To date, 8 isoforms of S. mansoni stage-specific elastases have been identified based on amino acid and promoter sequence homology. In addition, investigation of SmCE ortholog genes in the related species Schistosoma haematobium and S. douthitti found that multiple CE isoforms exist in both species [40]. By contrast, in another schistosome species, Schistosoma japonicum, no SmCE ortholog was identified. This result indicates that the expansion of the cercarial elastase genes is limited to the human-specific schistosomes [41,42]. To further explore the roles of SmCE gene expansion in S. mansoni, James et al. [43] investigated the profile of transcript and protein expression patterns and substrate preferences of the expanded SmCE gene family. The results revealed that these SmcE isoforms are similarly expressed throughout the S. mansoni life cycle. They have largely similar substrate specificities. According to these results, authors suggested that the majority of protease isoforms share a conserved function for a common pool of substrates [43]. Thus, the expansion of the SmCE gene family is functionally redundant and is a direct increase in the amount of protease. In addition, activity-based profiling showed that the activity of SmCE also presented in 6-week daughter sporocysts, suggesting that 1 or more of the SmCE isoforms could have a novel role in its intermediate host [43].

Proteases have long been hypothesized as aiding parasites in evading the immune response of the host by degrading immune effectors or modulating the cellular immune response. Studies have shown a direct correlation between levels of specific IgE and protective immunity against schistosomes in humans [44,45]. Analysis of the immune evasion ability of parasites showed that extracts from cercarial and schistosomular stages of S. mansoni can cleave human, mouse, and rat IgE, but not human IgA1, IgA2, or IgG1. This cleavage can be inhibited by serine protease inhibitors. This indicates that during the establishment of mature infections, an elastase-like serine protease helps the parasite to evade IgE-mediated protective reactions [46]. A recent study using a highly purified SmCE found that these SmCE cleave IgE at solvent-exposed interdomain regions of the IgE-Fc. This sequence of cleavage is also present in numerous key molecules involved in regulating immunity, including FcγRI, IL-2, IL-10R, IL-12R, and TLR3. Thus, additional studies are required to determine more genuine substrates for SmCE, which will help us to completely understand the roles of SmCE in immune evasion [47].

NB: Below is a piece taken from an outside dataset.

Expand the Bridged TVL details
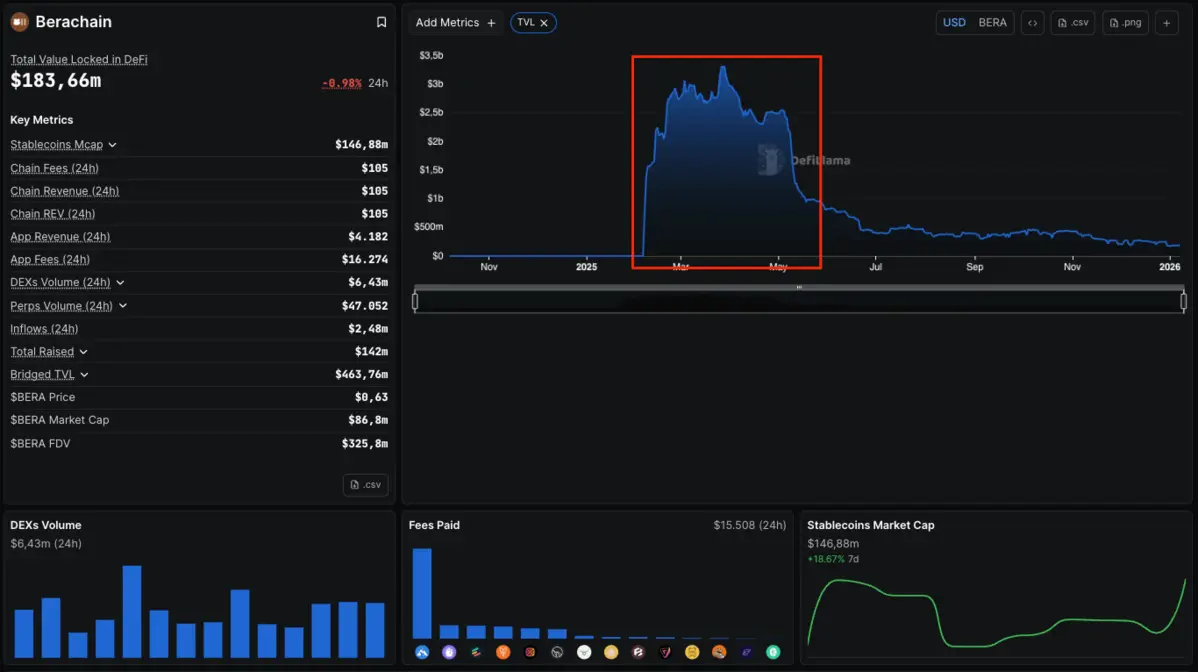1198x672 pixels. (84, 375)
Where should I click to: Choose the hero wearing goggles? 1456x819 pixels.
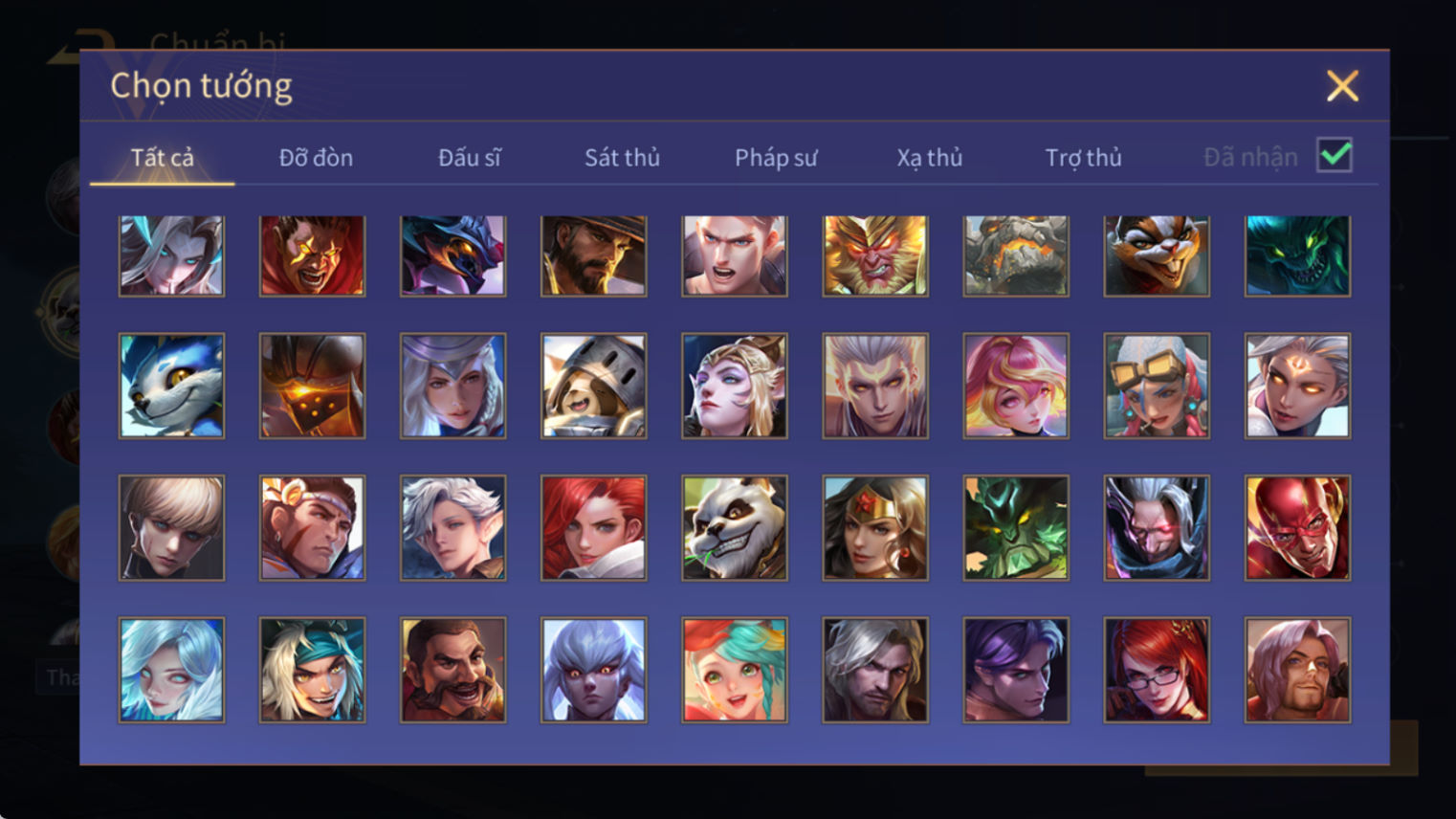click(1157, 386)
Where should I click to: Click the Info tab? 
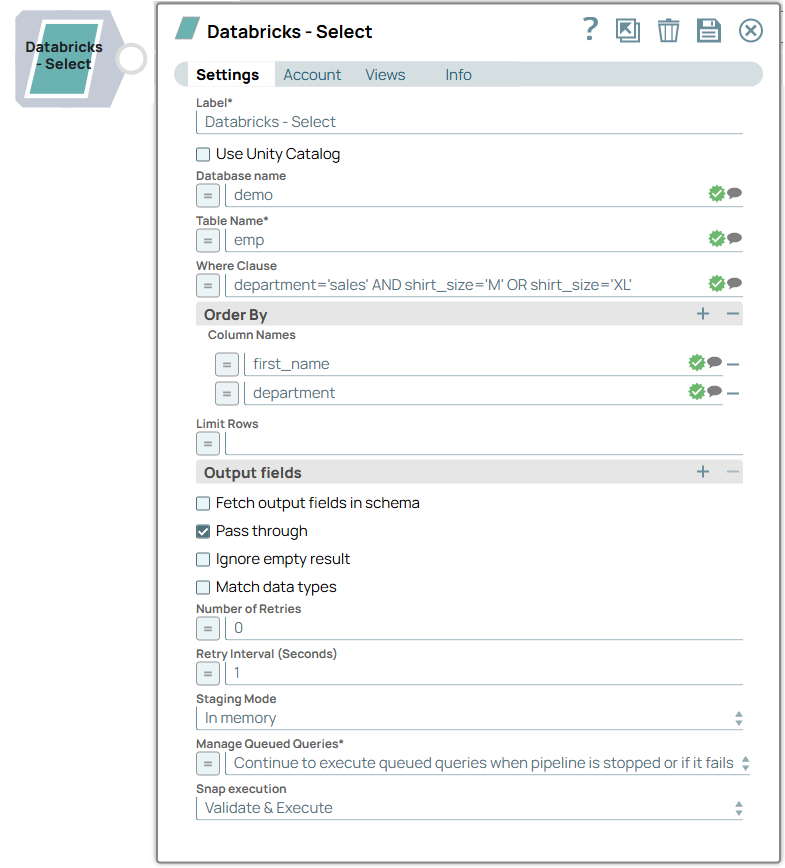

To confirm such a role in vivo would require analysis of the immune clearance of parasites in a living host following chemical or genetic knockout of the protease. Because the degradation of immune effectors is vital for parasite immune evasion, the inhibition of this degradation pathway offers a valid approach for developing novel chemotherapeutic agents. Thus, further investigation to determine serine protease biological function and the evaluation of its potential as a drug target are needed.